REQUEST: Extract every line of the material below that contains the string "share", copying each line in full. Matching is case-sensitive.

== INPUT RECORDS ==

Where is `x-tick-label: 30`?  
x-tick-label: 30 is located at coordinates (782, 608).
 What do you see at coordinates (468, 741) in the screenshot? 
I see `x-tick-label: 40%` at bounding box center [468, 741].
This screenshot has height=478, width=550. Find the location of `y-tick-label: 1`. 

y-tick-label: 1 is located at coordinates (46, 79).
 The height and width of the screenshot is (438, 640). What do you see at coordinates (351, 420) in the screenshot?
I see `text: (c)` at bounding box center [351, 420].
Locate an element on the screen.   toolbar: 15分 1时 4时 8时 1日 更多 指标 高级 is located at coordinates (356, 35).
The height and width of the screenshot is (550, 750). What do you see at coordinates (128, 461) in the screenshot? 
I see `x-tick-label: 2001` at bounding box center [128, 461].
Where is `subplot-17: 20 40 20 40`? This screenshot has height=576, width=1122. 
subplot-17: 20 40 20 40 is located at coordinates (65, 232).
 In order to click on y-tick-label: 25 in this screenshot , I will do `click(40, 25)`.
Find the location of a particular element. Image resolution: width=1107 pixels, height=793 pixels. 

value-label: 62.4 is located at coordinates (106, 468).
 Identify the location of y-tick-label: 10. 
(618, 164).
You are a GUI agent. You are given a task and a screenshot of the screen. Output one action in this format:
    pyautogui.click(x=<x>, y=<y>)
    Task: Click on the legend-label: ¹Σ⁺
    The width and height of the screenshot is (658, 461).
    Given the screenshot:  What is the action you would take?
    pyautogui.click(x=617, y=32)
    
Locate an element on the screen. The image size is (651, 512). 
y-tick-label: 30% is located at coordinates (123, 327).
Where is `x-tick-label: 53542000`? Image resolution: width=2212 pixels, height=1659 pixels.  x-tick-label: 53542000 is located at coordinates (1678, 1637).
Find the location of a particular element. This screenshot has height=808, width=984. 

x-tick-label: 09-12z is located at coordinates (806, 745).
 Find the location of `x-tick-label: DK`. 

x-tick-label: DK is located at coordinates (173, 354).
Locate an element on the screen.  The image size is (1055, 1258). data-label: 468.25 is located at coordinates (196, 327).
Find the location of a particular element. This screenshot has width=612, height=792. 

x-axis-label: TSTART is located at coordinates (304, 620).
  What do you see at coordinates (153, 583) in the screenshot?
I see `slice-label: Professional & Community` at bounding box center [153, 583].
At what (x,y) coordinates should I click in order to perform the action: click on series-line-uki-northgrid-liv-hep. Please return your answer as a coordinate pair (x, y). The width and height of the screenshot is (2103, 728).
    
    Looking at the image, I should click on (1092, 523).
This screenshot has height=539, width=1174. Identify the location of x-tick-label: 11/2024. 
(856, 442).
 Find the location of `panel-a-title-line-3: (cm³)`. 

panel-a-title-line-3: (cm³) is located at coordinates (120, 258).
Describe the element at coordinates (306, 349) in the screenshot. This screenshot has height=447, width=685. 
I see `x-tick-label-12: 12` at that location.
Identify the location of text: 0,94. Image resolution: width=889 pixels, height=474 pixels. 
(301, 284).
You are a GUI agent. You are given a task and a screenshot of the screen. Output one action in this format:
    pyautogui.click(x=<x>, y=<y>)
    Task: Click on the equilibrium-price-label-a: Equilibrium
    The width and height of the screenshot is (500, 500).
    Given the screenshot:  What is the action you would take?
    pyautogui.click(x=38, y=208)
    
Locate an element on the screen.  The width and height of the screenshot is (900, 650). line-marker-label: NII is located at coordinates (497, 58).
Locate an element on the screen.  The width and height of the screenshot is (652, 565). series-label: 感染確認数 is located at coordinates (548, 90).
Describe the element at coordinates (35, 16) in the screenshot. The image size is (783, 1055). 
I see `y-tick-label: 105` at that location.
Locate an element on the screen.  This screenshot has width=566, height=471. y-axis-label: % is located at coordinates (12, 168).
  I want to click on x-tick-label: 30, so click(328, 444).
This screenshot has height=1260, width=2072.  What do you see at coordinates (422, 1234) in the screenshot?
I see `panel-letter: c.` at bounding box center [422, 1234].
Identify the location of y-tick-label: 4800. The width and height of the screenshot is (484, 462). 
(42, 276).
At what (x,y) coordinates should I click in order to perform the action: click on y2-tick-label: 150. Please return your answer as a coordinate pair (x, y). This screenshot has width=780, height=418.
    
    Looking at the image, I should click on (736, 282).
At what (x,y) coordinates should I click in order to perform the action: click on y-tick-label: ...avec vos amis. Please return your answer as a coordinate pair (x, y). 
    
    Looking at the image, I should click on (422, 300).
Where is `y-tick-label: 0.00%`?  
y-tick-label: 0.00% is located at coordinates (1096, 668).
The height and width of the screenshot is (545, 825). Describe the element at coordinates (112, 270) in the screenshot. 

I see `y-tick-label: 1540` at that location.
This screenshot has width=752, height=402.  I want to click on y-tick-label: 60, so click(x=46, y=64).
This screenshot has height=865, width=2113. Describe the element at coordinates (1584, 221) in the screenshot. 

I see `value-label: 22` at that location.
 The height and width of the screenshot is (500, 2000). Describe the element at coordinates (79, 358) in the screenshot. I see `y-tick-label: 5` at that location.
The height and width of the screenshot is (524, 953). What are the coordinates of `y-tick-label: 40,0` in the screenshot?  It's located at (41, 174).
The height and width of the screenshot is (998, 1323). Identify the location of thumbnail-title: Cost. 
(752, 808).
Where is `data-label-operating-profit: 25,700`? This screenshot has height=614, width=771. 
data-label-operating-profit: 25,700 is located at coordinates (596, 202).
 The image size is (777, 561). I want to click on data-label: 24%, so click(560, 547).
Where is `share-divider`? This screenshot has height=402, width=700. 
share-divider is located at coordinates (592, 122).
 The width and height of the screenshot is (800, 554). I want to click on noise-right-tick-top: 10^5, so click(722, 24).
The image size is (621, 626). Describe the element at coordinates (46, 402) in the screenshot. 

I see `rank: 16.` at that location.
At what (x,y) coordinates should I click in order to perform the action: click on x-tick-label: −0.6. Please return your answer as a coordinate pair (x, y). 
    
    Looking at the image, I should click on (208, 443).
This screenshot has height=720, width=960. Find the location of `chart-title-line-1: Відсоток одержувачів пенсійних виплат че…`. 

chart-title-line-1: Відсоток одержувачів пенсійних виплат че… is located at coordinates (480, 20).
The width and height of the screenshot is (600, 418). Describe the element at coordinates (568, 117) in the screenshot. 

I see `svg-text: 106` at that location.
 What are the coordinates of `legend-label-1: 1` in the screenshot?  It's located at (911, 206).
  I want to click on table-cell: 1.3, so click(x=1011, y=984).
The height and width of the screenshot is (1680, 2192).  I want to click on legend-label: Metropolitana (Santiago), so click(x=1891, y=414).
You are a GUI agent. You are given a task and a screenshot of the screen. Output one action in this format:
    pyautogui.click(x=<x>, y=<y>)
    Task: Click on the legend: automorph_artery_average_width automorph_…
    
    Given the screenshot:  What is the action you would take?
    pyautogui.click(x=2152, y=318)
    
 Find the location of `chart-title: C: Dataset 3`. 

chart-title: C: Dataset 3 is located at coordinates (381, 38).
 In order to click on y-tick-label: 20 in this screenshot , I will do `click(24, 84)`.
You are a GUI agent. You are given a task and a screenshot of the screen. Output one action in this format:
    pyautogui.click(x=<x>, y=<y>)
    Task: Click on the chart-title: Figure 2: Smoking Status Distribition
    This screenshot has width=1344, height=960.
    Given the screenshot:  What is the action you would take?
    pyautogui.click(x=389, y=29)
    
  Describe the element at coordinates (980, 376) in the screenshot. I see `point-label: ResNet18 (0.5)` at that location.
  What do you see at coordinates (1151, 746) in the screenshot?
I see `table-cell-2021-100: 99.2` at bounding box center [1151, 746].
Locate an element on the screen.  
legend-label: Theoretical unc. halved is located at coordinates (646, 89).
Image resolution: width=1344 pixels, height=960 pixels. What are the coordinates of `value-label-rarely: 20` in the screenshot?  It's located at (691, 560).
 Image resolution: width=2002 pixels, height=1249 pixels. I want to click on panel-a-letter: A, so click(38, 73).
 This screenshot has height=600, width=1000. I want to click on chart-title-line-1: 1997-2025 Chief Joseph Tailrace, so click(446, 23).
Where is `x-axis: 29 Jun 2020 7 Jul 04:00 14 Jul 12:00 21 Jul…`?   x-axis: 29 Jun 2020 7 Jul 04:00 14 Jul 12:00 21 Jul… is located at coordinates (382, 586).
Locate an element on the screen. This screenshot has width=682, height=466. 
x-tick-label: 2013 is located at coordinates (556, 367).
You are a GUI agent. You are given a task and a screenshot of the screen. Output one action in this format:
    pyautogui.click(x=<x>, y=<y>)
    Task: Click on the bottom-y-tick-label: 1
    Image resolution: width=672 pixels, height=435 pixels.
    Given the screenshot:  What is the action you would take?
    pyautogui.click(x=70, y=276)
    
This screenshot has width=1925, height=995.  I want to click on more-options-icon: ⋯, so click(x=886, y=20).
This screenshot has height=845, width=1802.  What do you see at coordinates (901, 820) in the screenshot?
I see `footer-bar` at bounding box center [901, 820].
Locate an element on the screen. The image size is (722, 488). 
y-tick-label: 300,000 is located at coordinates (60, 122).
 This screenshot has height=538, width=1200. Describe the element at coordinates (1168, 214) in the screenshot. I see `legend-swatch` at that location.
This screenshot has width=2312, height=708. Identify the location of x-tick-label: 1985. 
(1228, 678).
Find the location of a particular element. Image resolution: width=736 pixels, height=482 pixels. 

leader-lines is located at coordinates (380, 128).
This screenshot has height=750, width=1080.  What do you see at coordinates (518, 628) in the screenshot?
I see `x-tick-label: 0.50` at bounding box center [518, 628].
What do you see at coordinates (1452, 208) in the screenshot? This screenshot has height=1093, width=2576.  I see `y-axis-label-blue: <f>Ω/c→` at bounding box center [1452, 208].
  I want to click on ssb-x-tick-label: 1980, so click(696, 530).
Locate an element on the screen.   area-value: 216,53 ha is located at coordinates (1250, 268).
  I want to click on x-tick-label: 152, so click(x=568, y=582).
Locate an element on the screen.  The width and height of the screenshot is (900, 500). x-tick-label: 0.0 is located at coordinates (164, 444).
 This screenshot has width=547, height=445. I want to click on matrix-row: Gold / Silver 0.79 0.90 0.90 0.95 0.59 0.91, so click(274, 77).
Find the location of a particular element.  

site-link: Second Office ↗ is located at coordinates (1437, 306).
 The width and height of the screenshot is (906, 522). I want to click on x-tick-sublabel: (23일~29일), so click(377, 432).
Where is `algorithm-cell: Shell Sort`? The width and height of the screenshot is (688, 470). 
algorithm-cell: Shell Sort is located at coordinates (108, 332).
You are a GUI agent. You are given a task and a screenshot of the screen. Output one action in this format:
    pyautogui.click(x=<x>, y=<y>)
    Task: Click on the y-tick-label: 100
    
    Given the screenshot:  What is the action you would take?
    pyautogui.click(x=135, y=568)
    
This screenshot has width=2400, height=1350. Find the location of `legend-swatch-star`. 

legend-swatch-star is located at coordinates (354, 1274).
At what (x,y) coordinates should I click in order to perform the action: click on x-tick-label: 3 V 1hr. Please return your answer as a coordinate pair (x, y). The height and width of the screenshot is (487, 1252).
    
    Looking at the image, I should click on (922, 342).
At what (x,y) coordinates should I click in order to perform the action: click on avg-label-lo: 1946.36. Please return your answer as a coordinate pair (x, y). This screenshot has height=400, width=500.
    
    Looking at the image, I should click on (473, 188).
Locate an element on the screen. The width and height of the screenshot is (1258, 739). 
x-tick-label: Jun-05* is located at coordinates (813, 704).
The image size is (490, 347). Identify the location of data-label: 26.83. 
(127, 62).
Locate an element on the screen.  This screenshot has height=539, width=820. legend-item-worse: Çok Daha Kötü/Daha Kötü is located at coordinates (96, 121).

===

RESPONSE TO THE EXERCISE:
Where is `share-divider`? This screenshot has height=402, width=700. 
share-divider is located at coordinates (592, 122).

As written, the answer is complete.